E le famiglie? “Il comportamento dei ragazzi non può dipendere solo dalla famiglia, ci sono anche la scuola, il gruppo dei pari e il contesto socio-culturale di appartenenza. Se vogliamo arginare questi fenomeni le famiglie vanno sostenute. Non dobbiamo mai far passare l’idea che se la famiglia non funziona possono accadere queste cose. Sono tantissimi i fattori che entrano in gioco”. La società non li perdona. “Lo stupro di Palermo prima e di Caivano poi hanno attivato una paura comune: ‘Può succedere anche a me? Anche a mia figlia?‘. È molto difficile riuscire a tollerare queste notizie e il rischio è sempre quello di rispondere alla violenza con altra violenza. Si leggono espressioni come: ‘Chiudiamoli in carcere a vita, evirarli subito, castrazione chimica’. Noi psicologi la definiamo come ‘escalation simmetrica’: rispondere ad un’emozione con un’emozione equivalente. Rispondere alla violenza con altra violenza non ci aiuta. La prima reazione è lecita- continua Cozzuto- di stupore e indignazione, c’è l’identificazione con le vittime, poi però gli addetti ai lavori devono interrogarsi su questi fenomeni: adolescenti che disperdono il senso di responsabilità nel gruppo e si sentono onnipotenti; fattori sociali e culturali, oltre che individuali, che li portano ad una disparità nella lettura dei ruoli di genere. Dalla cronaca apprendiamo che gli autori dello stupro di Palermo hanno detto ‘Eravamo come 100 cani su una gatta’; ‘la carne è carne’, dimostrando l’incapacità di riconoscere l’altro”.

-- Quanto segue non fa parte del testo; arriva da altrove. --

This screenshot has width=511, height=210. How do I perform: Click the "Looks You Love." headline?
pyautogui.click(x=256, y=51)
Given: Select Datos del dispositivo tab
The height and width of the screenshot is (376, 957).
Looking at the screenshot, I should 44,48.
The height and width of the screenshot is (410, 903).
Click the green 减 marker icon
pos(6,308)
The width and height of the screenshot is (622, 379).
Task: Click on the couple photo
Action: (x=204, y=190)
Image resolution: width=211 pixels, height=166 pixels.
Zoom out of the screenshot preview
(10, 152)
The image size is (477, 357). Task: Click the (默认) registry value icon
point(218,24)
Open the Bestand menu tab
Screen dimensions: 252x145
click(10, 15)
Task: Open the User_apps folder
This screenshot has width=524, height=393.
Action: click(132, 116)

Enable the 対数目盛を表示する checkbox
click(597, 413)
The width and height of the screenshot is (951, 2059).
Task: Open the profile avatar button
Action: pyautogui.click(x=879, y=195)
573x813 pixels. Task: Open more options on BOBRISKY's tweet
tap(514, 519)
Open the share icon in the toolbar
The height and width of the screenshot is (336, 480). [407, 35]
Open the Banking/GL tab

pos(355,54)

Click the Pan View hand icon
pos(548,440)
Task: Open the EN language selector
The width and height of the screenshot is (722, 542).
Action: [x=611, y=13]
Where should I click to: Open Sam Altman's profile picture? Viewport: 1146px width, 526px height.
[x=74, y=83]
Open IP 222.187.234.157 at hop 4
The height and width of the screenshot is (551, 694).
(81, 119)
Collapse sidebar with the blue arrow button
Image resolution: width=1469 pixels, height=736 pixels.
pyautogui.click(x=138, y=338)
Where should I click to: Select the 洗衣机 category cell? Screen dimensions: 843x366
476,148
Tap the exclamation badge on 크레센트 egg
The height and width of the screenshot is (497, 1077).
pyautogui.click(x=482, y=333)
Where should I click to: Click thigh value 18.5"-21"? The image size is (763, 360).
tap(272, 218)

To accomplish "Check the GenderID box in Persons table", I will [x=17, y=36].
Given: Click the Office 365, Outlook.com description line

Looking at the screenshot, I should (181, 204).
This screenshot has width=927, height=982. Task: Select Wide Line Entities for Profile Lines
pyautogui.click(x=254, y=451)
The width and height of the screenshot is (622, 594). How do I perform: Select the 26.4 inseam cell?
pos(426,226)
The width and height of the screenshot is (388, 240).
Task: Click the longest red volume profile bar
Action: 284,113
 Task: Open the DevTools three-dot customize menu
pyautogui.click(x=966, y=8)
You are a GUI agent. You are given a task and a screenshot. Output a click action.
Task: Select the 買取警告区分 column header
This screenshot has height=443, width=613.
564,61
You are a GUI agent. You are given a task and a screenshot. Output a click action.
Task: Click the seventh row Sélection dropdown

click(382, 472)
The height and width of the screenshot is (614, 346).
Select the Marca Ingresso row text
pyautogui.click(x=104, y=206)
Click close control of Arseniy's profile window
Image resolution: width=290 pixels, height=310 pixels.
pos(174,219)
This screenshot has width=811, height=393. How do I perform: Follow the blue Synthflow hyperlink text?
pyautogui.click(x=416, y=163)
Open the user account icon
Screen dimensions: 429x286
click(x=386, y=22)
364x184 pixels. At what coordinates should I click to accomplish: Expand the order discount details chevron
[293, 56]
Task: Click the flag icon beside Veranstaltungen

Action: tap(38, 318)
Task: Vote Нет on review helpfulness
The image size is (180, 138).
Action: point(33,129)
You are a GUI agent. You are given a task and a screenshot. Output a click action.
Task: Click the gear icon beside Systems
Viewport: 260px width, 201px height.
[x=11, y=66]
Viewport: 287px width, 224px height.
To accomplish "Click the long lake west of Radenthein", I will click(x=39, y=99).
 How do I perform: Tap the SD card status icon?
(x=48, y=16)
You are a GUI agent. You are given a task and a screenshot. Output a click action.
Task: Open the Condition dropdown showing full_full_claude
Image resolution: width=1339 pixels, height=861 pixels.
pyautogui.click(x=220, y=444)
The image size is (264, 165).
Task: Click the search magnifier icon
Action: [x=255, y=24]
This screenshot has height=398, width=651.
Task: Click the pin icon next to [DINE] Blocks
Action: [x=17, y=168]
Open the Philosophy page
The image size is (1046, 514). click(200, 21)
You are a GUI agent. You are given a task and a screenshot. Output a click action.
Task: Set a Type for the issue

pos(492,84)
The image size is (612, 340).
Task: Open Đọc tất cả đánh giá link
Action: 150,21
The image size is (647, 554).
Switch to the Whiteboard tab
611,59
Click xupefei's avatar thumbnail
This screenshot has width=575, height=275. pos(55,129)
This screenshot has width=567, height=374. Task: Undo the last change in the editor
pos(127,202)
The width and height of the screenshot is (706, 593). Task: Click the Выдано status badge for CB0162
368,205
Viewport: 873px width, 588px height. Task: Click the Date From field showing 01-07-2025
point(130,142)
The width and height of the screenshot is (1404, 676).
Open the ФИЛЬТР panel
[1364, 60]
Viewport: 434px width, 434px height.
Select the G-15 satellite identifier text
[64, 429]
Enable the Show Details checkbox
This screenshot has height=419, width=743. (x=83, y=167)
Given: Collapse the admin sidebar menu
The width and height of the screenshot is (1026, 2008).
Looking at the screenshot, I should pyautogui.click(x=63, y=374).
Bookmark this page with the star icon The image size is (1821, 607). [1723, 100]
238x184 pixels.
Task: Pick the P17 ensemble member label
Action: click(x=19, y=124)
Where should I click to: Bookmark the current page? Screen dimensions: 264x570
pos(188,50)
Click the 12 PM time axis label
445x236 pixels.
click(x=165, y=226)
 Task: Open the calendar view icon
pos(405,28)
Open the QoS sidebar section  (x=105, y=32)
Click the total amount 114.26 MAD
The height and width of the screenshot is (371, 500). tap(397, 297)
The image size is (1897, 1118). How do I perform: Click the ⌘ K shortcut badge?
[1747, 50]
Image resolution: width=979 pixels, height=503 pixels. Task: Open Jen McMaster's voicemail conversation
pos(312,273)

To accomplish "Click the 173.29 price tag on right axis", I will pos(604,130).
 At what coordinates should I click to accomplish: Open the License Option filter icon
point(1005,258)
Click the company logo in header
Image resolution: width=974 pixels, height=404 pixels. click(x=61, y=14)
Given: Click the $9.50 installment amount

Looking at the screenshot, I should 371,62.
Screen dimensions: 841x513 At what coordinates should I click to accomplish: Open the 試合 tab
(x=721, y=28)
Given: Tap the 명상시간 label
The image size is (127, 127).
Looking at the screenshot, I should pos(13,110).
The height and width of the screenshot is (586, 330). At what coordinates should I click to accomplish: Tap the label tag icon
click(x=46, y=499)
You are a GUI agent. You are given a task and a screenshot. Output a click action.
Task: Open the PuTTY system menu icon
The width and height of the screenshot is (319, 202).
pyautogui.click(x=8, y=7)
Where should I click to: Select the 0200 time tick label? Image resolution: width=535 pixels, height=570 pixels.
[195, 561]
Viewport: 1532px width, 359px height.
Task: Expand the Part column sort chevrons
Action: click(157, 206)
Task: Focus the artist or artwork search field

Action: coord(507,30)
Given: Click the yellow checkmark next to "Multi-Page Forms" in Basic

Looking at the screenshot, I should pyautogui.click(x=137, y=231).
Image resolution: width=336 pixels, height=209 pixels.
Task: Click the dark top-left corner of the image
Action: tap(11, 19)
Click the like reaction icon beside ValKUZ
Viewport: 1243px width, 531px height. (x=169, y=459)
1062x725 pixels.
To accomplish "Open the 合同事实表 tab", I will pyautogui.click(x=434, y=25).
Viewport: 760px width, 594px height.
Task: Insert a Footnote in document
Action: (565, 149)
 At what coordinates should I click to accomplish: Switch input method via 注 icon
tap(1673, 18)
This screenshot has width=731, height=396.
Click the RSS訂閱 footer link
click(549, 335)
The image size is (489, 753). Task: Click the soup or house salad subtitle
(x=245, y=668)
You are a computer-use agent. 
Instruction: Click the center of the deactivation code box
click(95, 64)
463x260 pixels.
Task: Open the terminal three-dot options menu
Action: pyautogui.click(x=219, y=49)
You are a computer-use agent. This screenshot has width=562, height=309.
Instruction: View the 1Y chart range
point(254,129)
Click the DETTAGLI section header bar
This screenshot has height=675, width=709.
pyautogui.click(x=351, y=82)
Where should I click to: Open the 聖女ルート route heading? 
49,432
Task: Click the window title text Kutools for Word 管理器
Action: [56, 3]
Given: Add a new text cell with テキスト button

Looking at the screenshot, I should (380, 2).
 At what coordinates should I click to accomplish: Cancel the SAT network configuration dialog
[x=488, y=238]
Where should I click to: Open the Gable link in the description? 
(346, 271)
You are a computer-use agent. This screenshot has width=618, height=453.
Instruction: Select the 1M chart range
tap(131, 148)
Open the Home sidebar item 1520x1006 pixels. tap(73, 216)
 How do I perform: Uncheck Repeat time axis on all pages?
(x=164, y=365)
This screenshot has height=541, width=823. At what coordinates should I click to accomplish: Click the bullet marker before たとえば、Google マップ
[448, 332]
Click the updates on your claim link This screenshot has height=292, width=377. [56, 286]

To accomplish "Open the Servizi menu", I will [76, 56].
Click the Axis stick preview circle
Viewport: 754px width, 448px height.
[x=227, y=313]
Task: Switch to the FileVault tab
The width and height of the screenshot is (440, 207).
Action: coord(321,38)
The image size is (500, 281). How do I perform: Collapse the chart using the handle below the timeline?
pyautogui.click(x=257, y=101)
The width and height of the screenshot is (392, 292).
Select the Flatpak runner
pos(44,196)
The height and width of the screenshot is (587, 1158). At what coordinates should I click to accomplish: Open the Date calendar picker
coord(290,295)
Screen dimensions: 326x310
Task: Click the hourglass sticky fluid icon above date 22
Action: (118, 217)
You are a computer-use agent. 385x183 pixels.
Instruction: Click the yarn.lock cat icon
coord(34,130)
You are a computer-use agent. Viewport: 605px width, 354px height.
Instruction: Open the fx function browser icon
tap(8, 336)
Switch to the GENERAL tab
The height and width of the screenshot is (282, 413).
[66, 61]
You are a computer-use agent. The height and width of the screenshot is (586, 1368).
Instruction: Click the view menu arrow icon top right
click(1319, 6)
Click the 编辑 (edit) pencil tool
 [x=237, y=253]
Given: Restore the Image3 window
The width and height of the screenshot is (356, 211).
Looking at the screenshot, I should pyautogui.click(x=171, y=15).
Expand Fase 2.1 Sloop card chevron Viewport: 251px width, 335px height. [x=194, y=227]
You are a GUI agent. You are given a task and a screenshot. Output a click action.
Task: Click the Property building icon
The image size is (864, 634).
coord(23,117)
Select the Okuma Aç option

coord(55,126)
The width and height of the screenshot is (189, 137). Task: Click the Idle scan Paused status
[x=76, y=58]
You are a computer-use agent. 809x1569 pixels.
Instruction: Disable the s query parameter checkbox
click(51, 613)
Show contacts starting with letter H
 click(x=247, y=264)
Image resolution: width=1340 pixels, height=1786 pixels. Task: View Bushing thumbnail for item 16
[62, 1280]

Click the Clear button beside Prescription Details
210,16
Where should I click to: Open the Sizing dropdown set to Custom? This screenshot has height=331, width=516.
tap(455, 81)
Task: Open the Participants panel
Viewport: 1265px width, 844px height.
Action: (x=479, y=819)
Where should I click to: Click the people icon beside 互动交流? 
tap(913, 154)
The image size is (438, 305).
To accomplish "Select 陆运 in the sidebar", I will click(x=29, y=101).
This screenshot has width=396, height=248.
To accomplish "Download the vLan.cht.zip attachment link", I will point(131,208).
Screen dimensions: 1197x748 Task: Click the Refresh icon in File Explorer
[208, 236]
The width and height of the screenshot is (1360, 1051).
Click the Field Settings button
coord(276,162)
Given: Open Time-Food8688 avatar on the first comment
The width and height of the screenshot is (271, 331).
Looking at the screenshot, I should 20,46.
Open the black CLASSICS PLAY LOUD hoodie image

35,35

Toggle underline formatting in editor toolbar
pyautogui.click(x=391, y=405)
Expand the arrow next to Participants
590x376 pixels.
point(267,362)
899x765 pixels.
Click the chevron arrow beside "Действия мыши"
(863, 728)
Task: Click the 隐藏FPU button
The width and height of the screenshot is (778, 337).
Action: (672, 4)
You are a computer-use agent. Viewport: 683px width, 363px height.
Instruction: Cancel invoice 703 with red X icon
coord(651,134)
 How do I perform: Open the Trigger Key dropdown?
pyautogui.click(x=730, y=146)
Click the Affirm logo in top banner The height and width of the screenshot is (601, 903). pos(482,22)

Infine il video in rete. “Tutti si sono scandalizzati dei gruppi su Telegram dove le persone sono disposte a pagare per avere il video dello stupro di Palermo. Non è un fatto nuovo, lo conosciamo già da tempo. Richiama seppur lontanamente un fenomeno che tutti conosciamo e che viene denominato ‘sexting’: lo scambiarsi messaggi con foto e video a sfondo sessuale. È una cosa oramai assai comune tra gli adolescenti, visto anche il modo in cui oggi sono cambiati i mezzi attraverso cui ci confrontiamo con gli altri. Aggiungiamo che il web può fare venire meno alcuni filtri e che ciò rientra in un processo di costruzione e scoperta della propria identità che va attentamente seguito. In questi gruppi è possibile immaginare di trovare di tutto. C’è un impulso voyeuristico, talvolta perverso, che paradossalmente può consentire ad alcuni ragazzi di confrontarsi anche con una realtà dura come lo stupro. Allo stesso tempo questi gruppi possono essere terreni fertili pure per adulti che sono lì con gli scopi che purtroppo possiamo tutti immaginare”, conclude lo psicologo.